BEMF & Consisting

If you do not know what BEMF is, go here: Back-EMF (BEMF)

BEMF is a nice feature if used properly. However defualt CV value of early People compared BEMF decoder on how well the performed when creeping along a 1 Tie/Minute type speeds with pulling torque. Eventually people started noticing that sometime when you put a consist together with multiple engines having BEMF turned on would sometime fight each other

Modern BEMF decoders give the user some options on how to set the effectiveness of the BEMF intensity when involved in a consist. Unlike running a locomotive by itself, running a consist of BEMF engines together potentially. opens the door to some performance issues that vary with decoder manufactures. Specifically if your consist has engines with BEMF using decoder from different manufactures, engines may appear to be "Fighting" each other.

This section talks about the Identification and adjustments required to get the locomotive to cooperate in a consist. This is a bit different than tuning a decoder for low speed performance.

How do I know if I have a problem?

Simply put each engine with BEMF wants to control the consist speed. If the engine are not speed matched well while operating in consist mode, one or more engines may:

1) slide it's wheels down the rail while the rest of the consist is going faster. Stated another way, it wheels are turning to slowly relative to the establish consist speed.

2) spin it's wheel down the rail while the rest of the consist is going slower. Stated another way, it wheels are turning to fast relative to the established consist speed.

Why?

a) The default settings for BEMF decoder are often tuned at the factory for awesome performance at the slowest speeds as opposed for the needs of consisting.

b) The decoder does not support BEMF in Advance Consisting mode in some way or by defualt.

Solutions

The following should be done in this order:

1) If you plan to use Advanced Consisting, check to see if the decoder supports special BEMF setting in Advance Consist Mode. Use this mode if possible. See CV's for BEMF below for more information.

2) Speed Match the engines. This means working with Start (CV2), Mid(CV6) and Max (CV8) or use the Speed Tables. Time it takes for a engine to go around a defined distance on the layout...a test track. Set one engine as the standard and adjust all others relative to that engine in terms of speed matching. Test the engine speeds a low, mid range and full scale speeds. (Not full blast on the throttle). The other way is to use a Train Speedometer and determine what scale speed a given speed step will correspond to. Pick a standard and adjust all locomotive to that standard.

3) Adjust the BEMF intensity DOWN such that is fades quickly as speed steps increase.
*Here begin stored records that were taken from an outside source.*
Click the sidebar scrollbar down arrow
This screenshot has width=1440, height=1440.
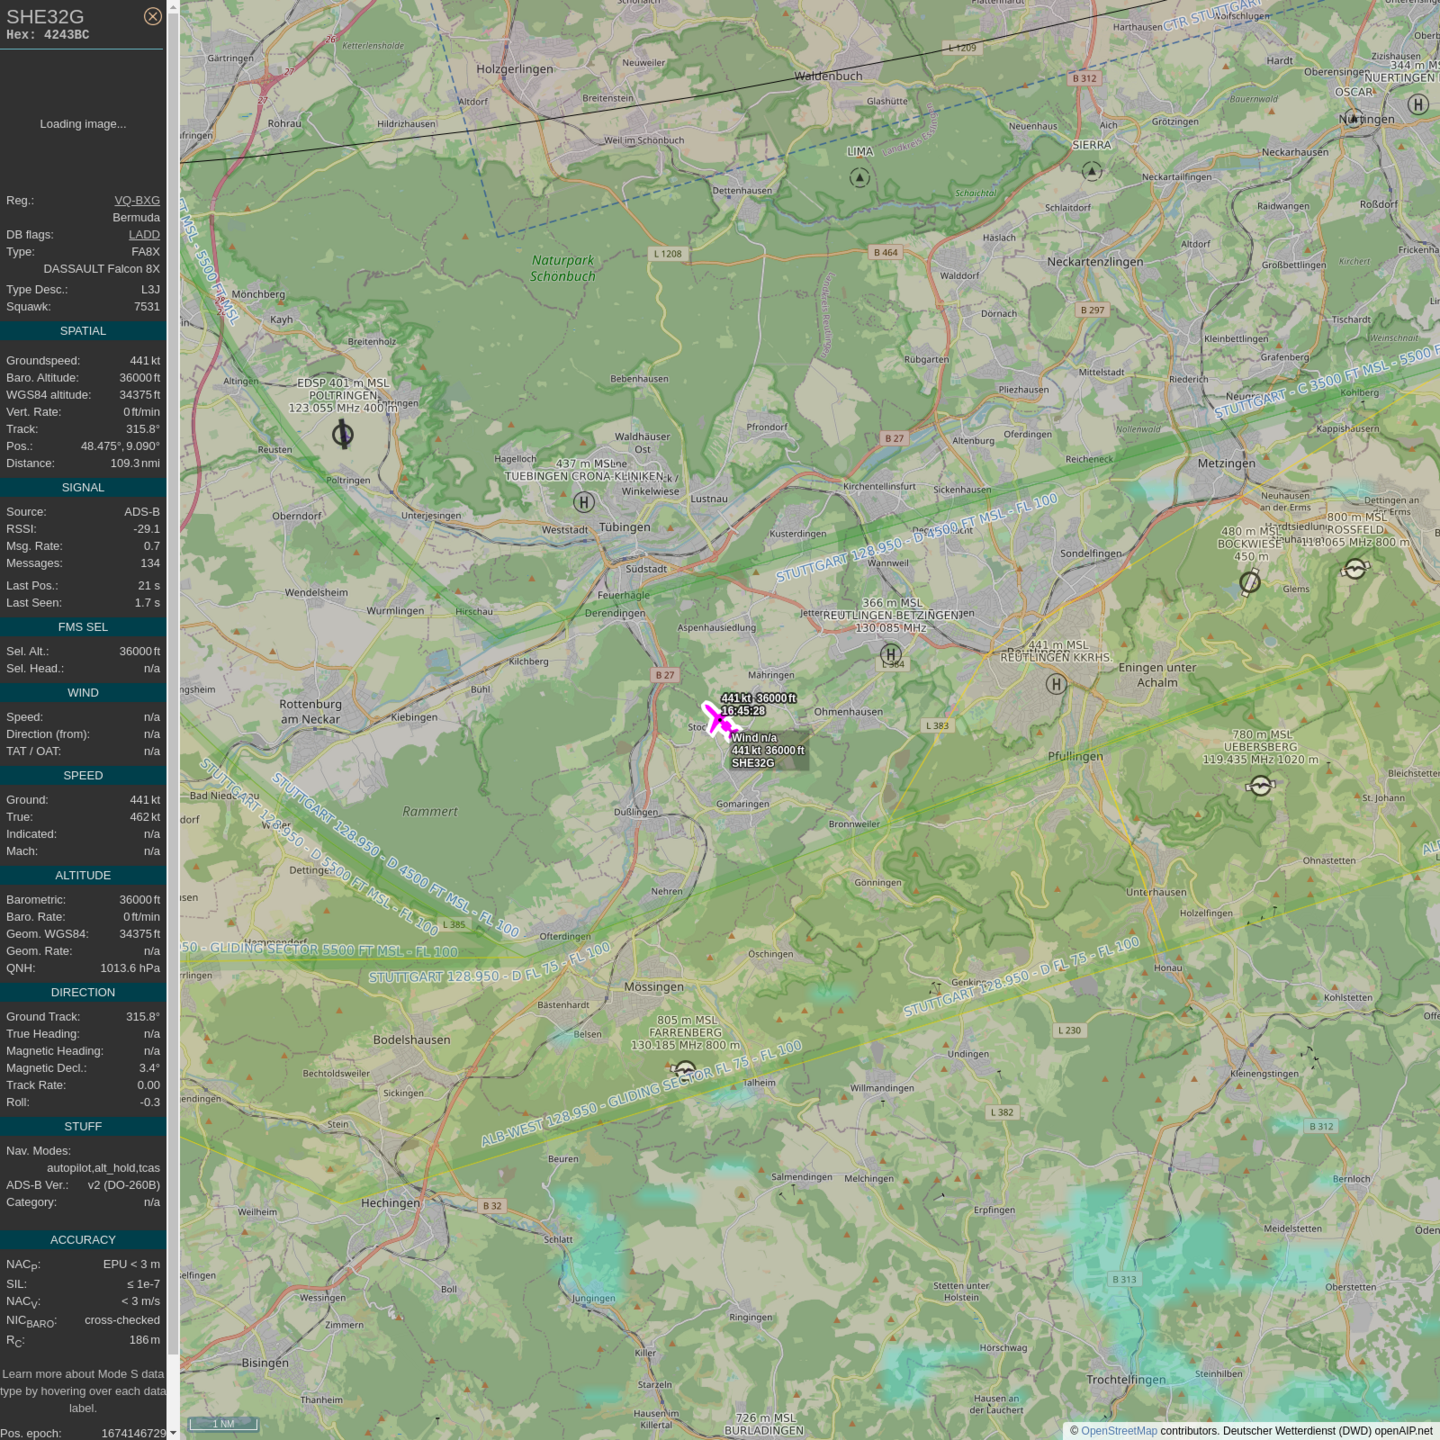173,1432
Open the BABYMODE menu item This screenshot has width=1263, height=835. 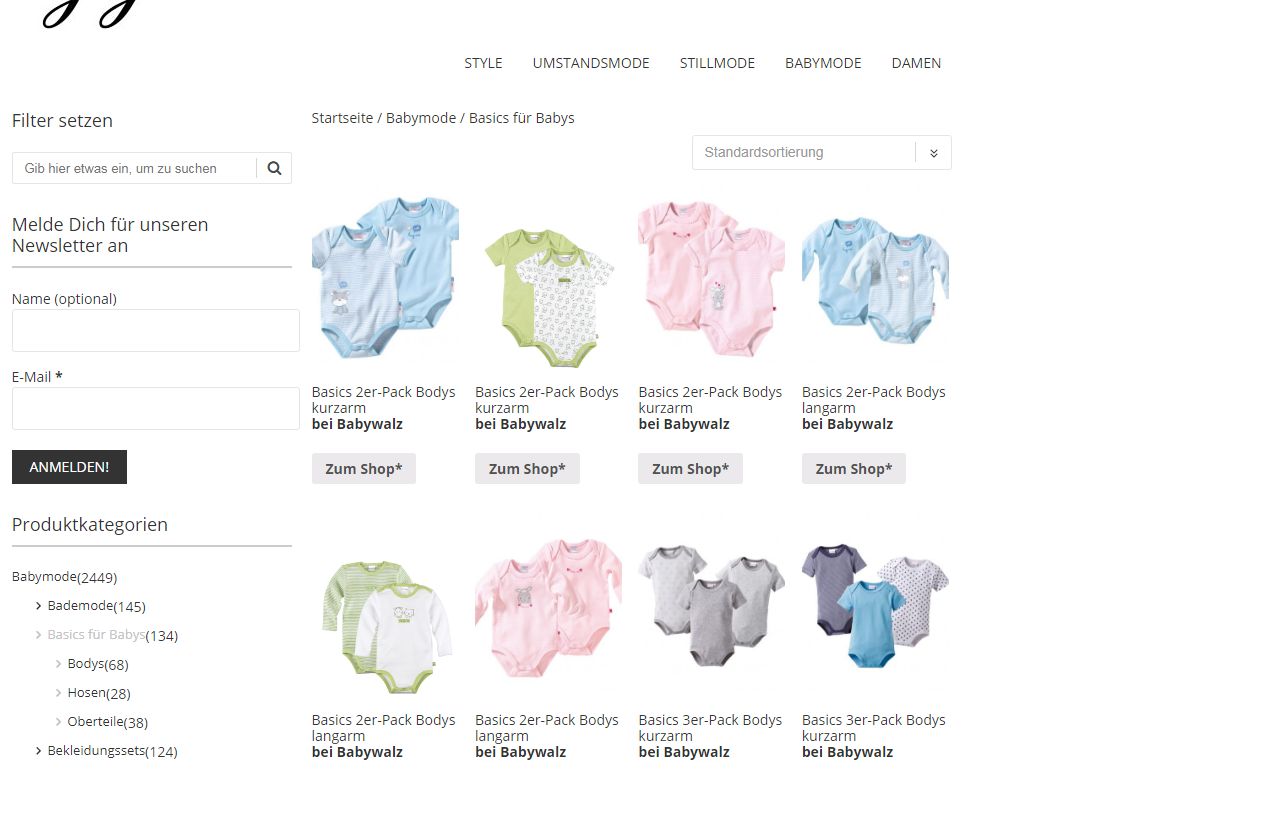[x=823, y=63]
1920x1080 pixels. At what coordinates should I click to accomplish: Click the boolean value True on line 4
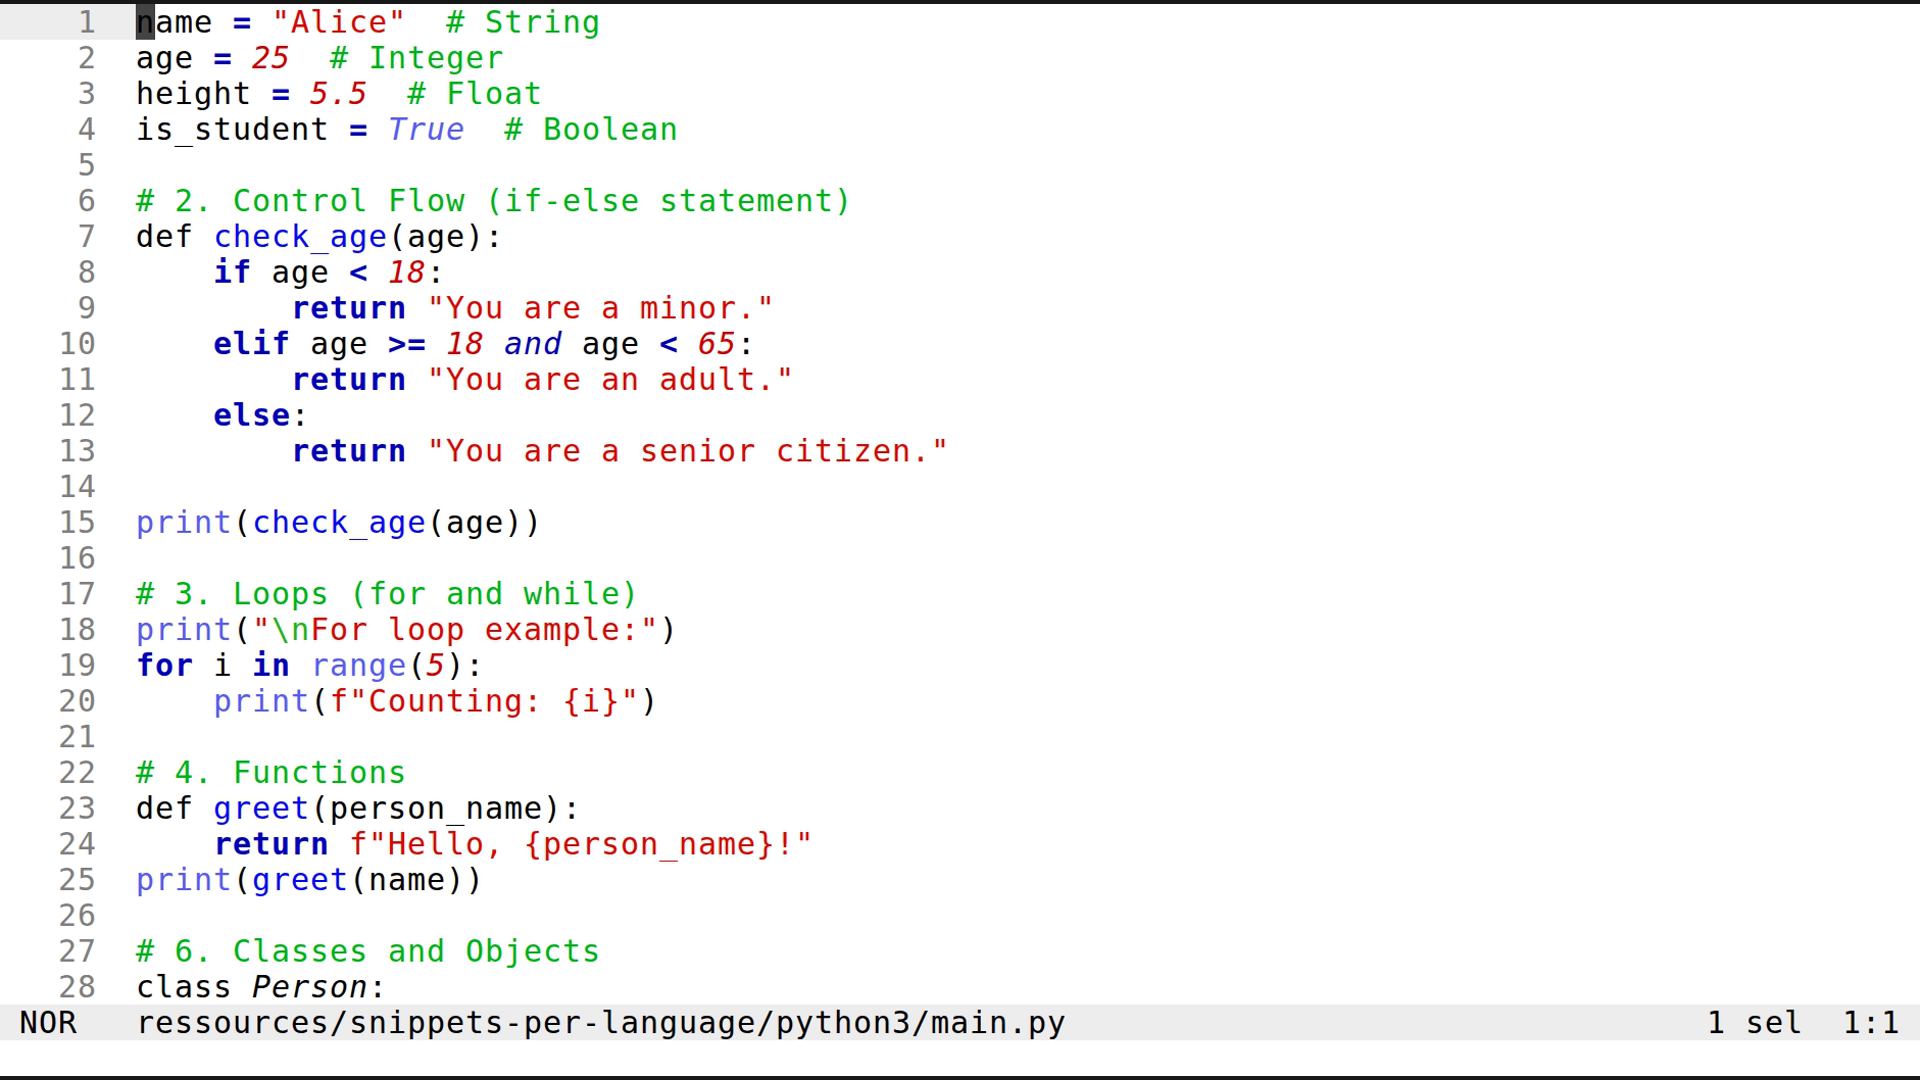pyautogui.click(x=425, y=129)
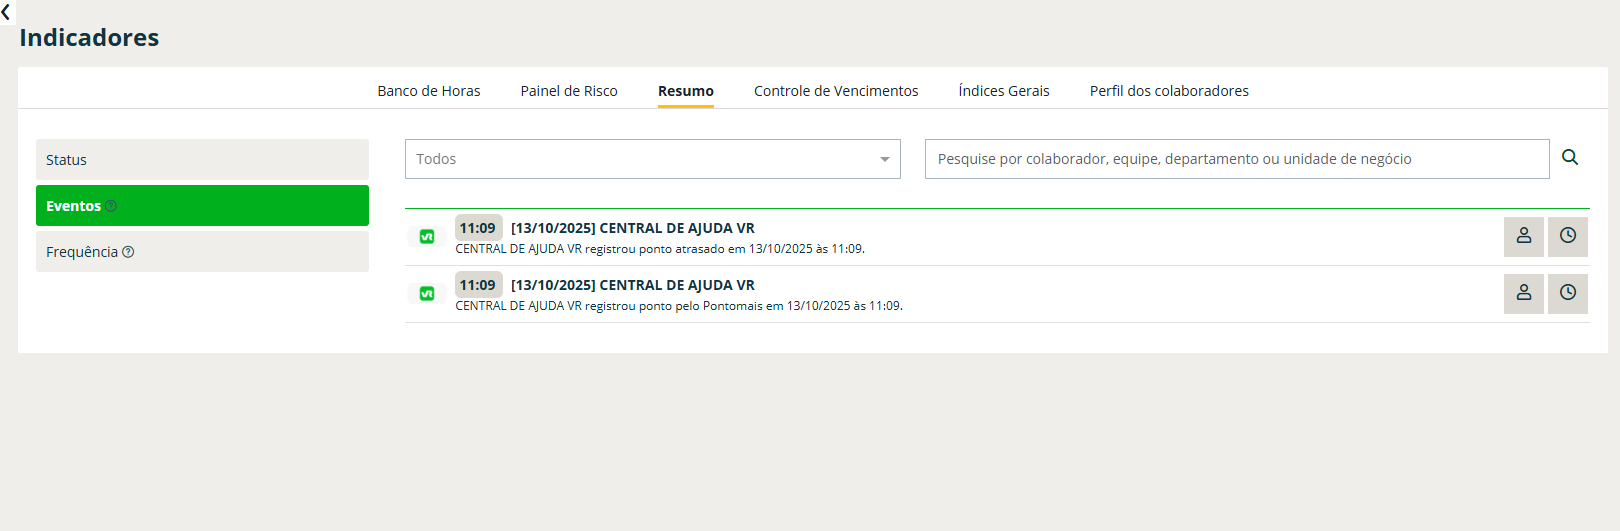The height and width of the screenshot is (531, 1620).
Task: Click the clock icon for the 'ponto atrasado' event
Action: point(1567,236)
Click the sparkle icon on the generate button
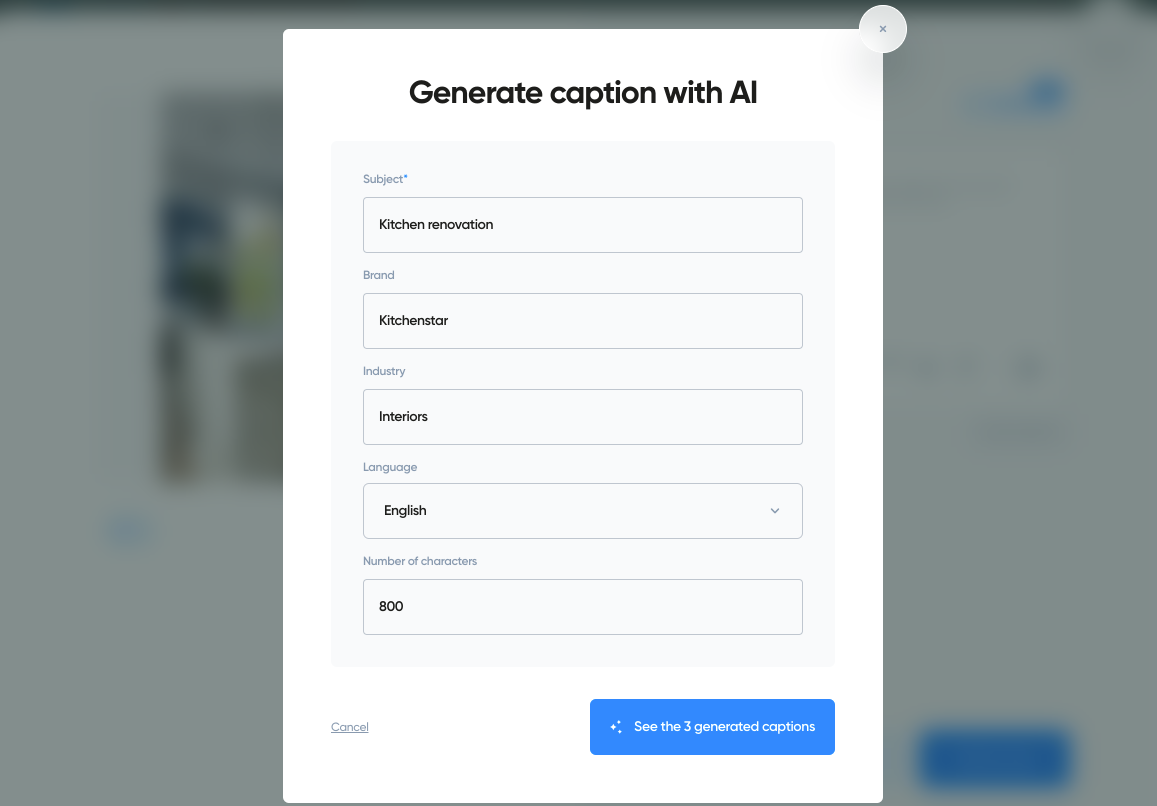 616,727
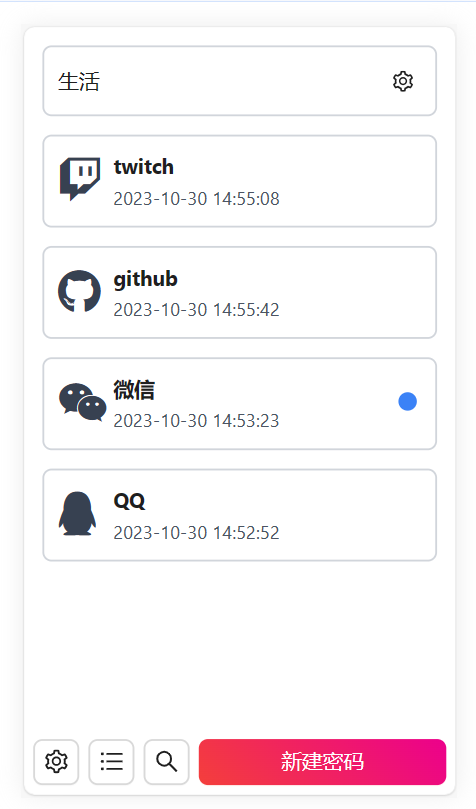476x809 pixels.
Task: Click the blue dot on 微信 entry
Action: (x=407, y=401)
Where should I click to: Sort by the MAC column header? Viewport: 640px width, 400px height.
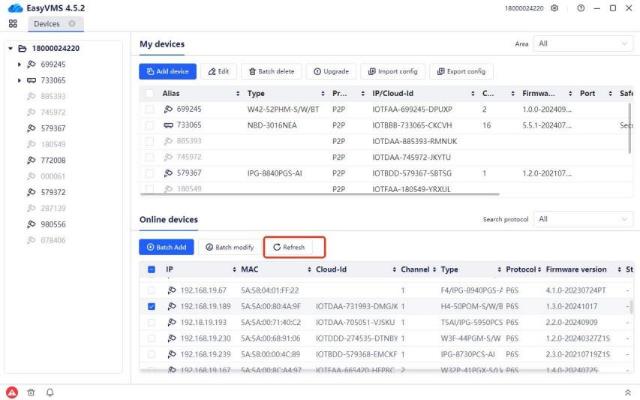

In other words, by the type the train gets up to normal train speed, the BEMF is almost off.

CV's for BEMF

Defintions:

Any = CV's that are active in any mode. The mode of consisting does not apply.

Basic = CV's that are active when the decoder is NOT part of an Advance Consist. Covers "Universal", "Standard", "Double Header" consisting. To learn more go here: Consisting Term Confusion.

Advanced = CV's that are active when the decoder is part of an Advanced Consist.

Nibble = 4 bits is called a Nibble. This is a computer term. It is used to describe the breaking up the normal full 8 bits of a CV value into a lower 4 bits and a upper 4 bits that have independent functions.